▶ **Page text**:
──────────
Some, like long-time averaging, can be run on any data stream. You can always crack open that multiwii, dink around with the GPS data stream and process as you like (just leave time for the control loops ;) ).

Some methods rely on features of the hardware . . . and tend to be the pricier solutions -- software can be surprisingly cheap ;)

I do expect that modern hobby grade GPSs are running some processing -- how much/how good is likely connected to that spec'ed error.
 

xuzme720

Dedicated foam bender
Mentor
#12
I think all systems do the same, but in differing degrees. For instance, the cheaper units might not be able to upgrade as many times a second but all will project the route a bit to stay ahead of the fast mover. I think the main difference will be in the update speed and processor power.
 
#13
Dan you da man! Again off topic but seems to be my thing this evening. I have a FY-DOS system and accompanying Hornet osd that has me grounded. i have done a ton of reading up on the gps woes with these systems but have yet to find a clear answer to the following. MY FY-GPS is shot and my limited problem solving has lead nowhere. Would it be possible to purchase the gps below see link as a direct solder up, plug and play? reason for asking is, the fy-gps cannot be purchased separately and ReadyMadeRC despite how much i like them were unable to make an exception in my case. soooo my fpv career is dead in the water seeing as i'm really not interested in purchasing yet another entire system just because of a flipping gps unit.

https://www.sparkfun.com/products/8975
 

xuzme720

Dedicated foam bender
Mentor
#14
I don't know what the specs are on the old unit. Are the serial rates the same? If so, I don't see any reason why they wouldn't play nice.
 

Craftydan

Hostage Taker of Quads
Moderator
Mentor
#15
Maybe.

kinda of a cop-out answer, but it mostly depends on whether the GPS and you're processing boards are talking the same language. there are a few *very* standard protocols . . . and a few proprietary ones too.
──────────
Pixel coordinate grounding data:
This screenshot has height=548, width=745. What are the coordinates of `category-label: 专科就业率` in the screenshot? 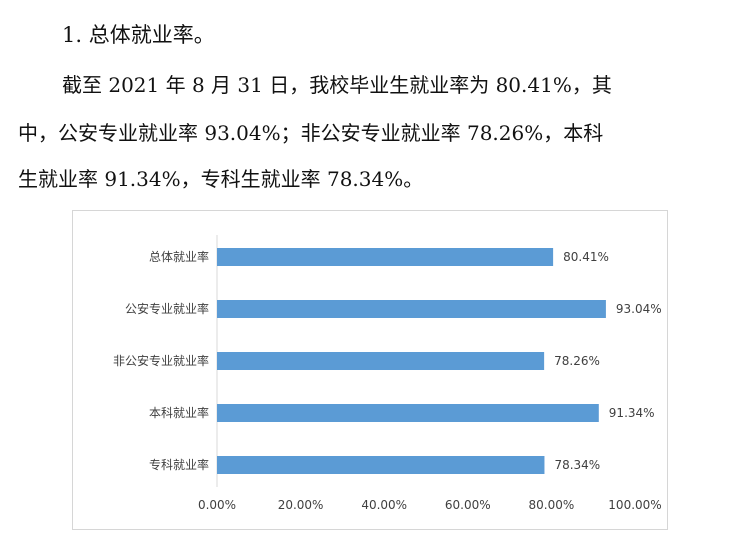 It's located at (179, 464).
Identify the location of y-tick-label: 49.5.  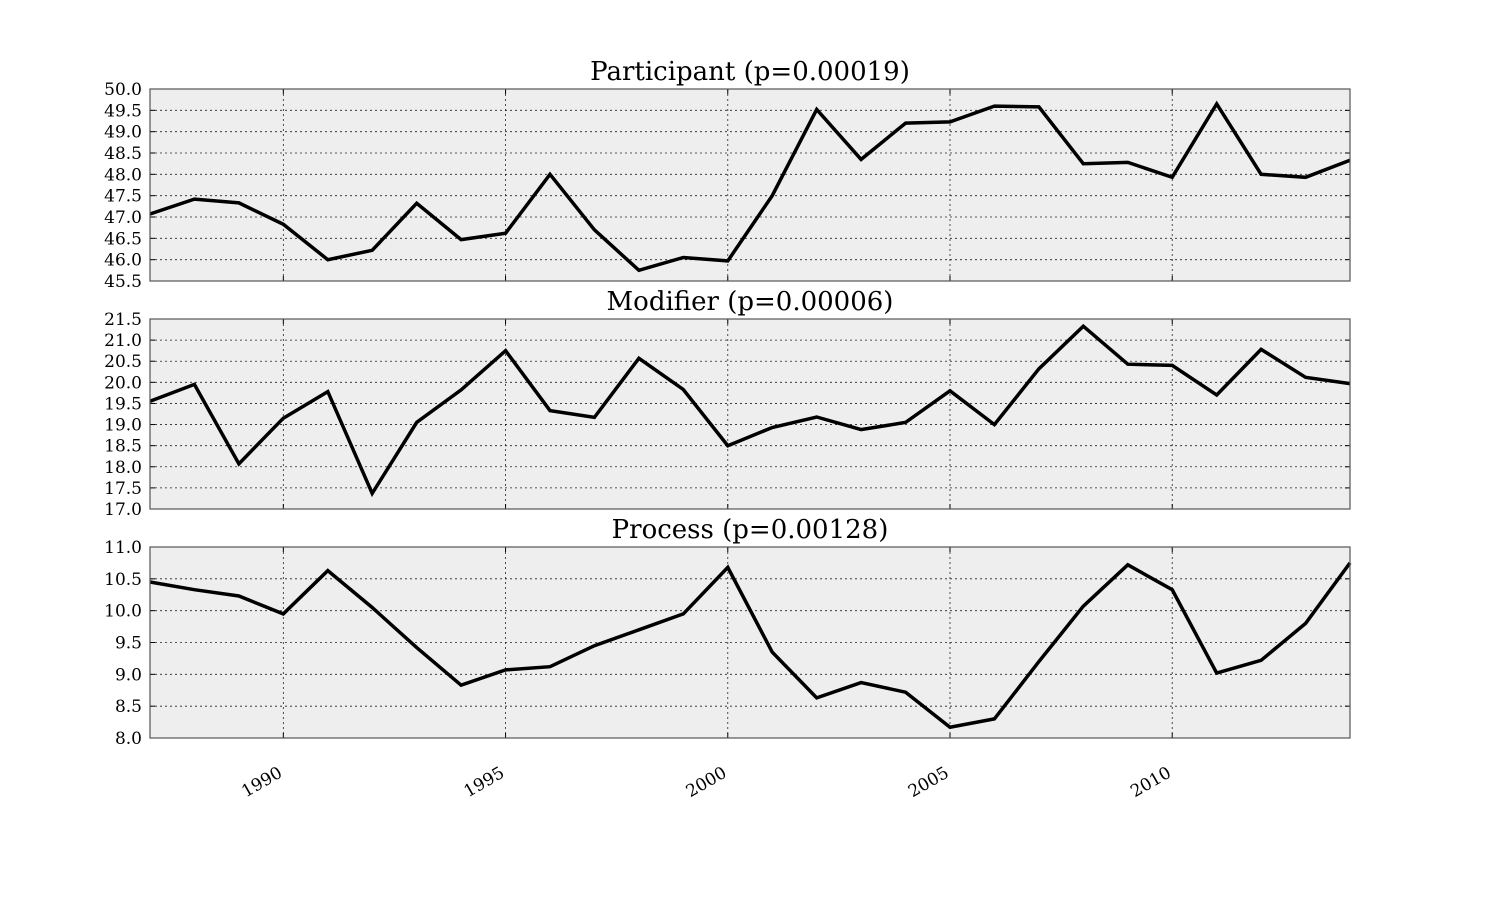
(123, 111).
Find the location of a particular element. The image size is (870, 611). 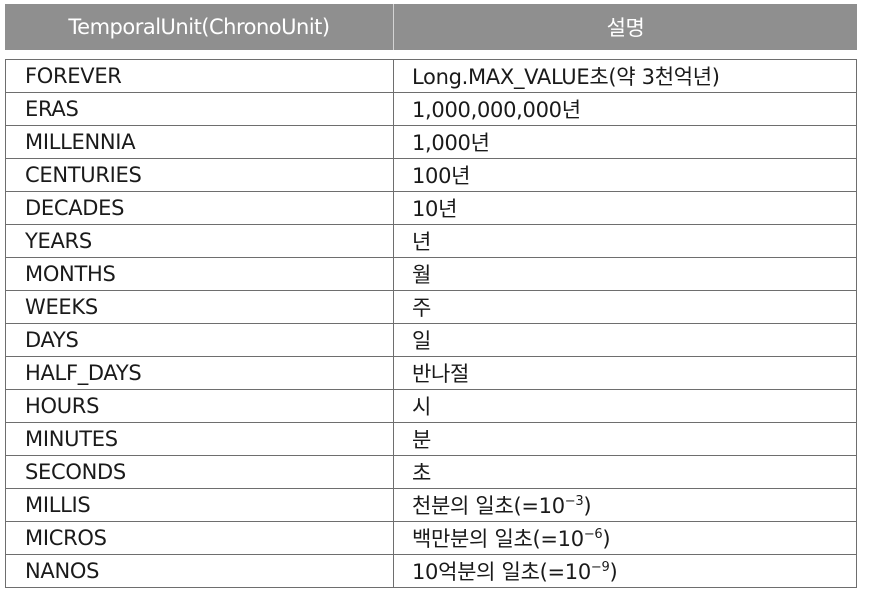

description-text: 100년 is located at coordinates (442, 176).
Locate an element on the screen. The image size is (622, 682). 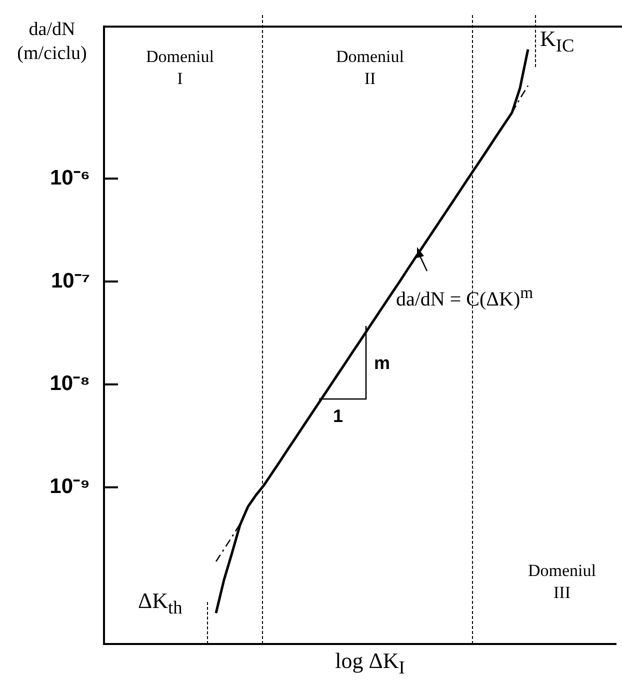
y-tick-label: 10⁻⁷ is located at coordinates (70, 280).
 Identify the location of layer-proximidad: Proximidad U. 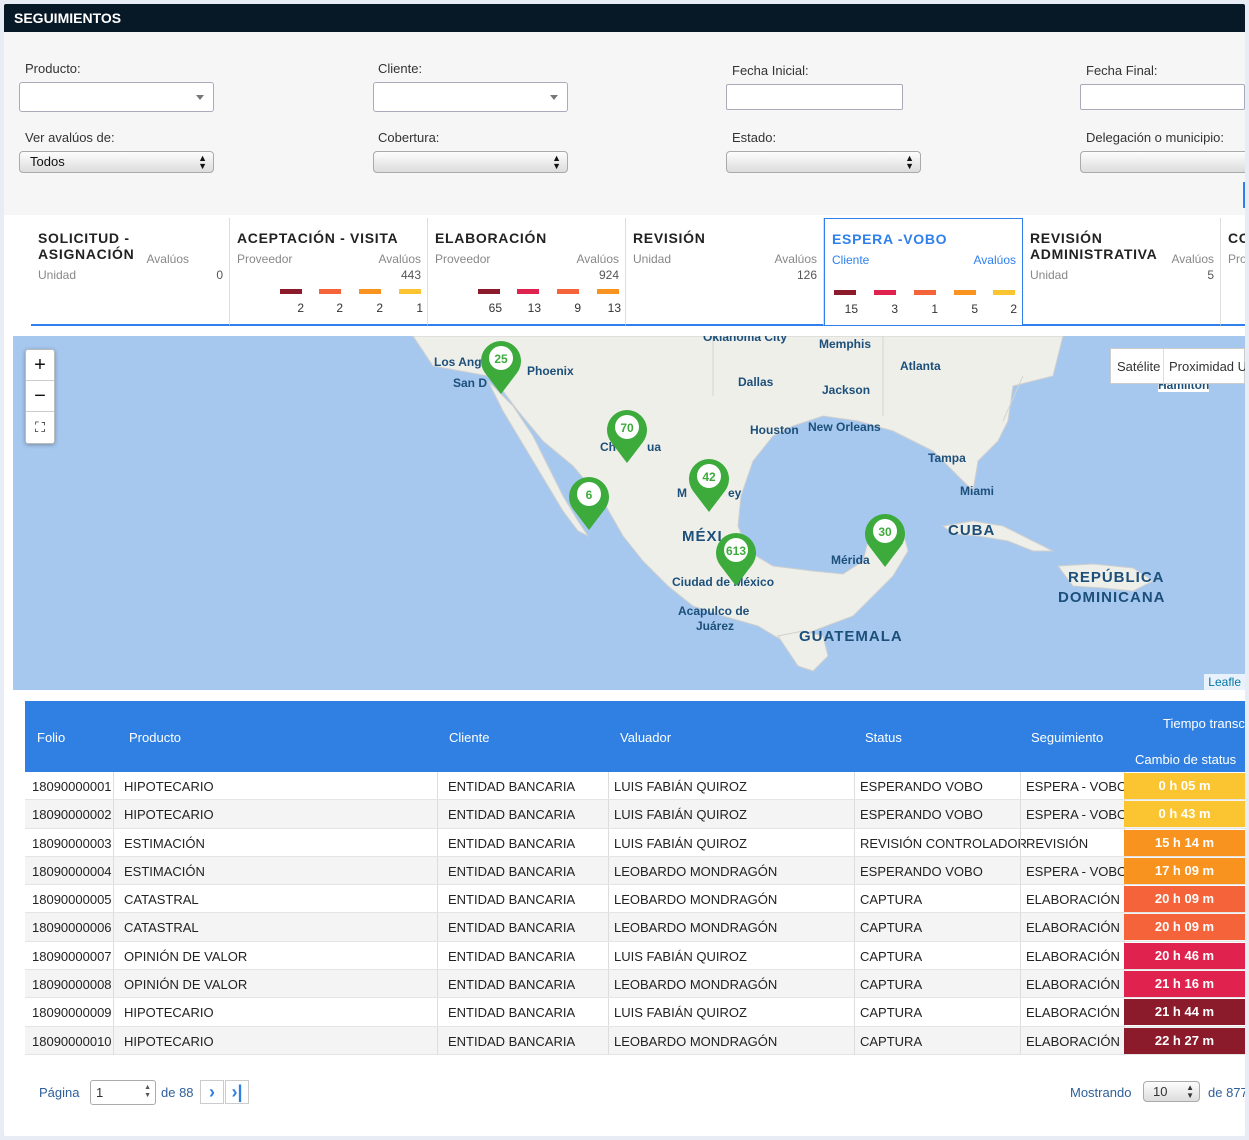
(1207, 366).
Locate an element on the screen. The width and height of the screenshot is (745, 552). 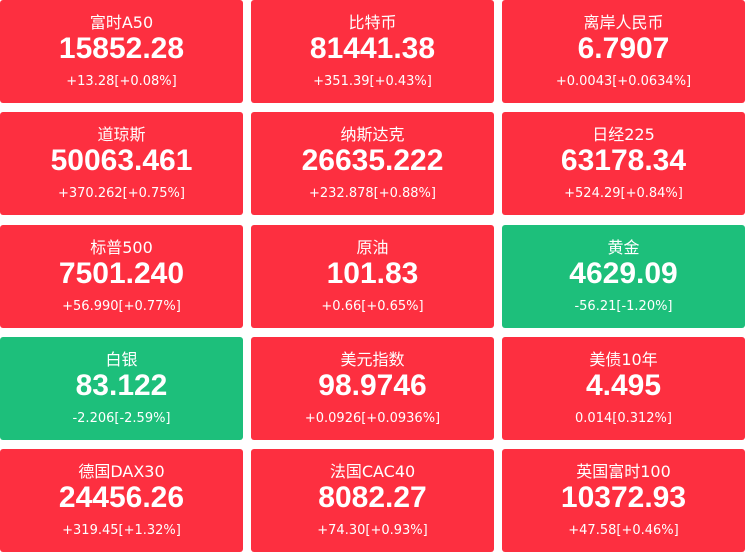
quote-name: 标普500 is located at coordinates (122, 247).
──────────
▶ **What to work on**:
1. Print the GPS forum thread from "Some, like long-time" up to and including "loops ;) ).".
2. Write what comes next in the GPS forum thread, starting after its last sentence.

▶ **List of answers**:
1.
Some, like long-time averaging, can be run on any data stream. You can always crack open that multiwii, dink around with the GPS data stream and process as you like (just leave time for the control loops ;) ).

2.
Really hard to tell, unfortunately . . .
 
#16
I don't know what the specs are on the old unit. Are the serial rates the same? If so, I don't see any reason why they wouldn't play nice.
original equipment is a ls23060 v1.0 set up for 3.3v. i cant find that exact version anywhere online, the sparkfun offering is as close as i can get.
 
#17
Maybe.

kinda of a cop-out answer, but it mostly depends on whether the GPS and you're processing boards are talking the same language. there are a few *very* standard protocols . . . and a few proprietary ones too.

Really hard to tell, unfortunately . . .
well if there is anything FYTECH does well...its proprietary....which is unfortunate
 

xuzme720

Dedicated foam bender
Mentor
#18
Like Dan says, if you don't have the communication specs, which is the important bit, you are taking a shot in the dark. Do you know what the baud/refresh rate and protocol is on the original?
 
#20
my third osd/rtl system in less than two years. first the remzibi, then the cyclops storm (what a p.o.s) and now the fy system which only had about 3 months of useful life. this osd game is getting pricey for me....guess its time to go shopping again. SIGH thanks guys.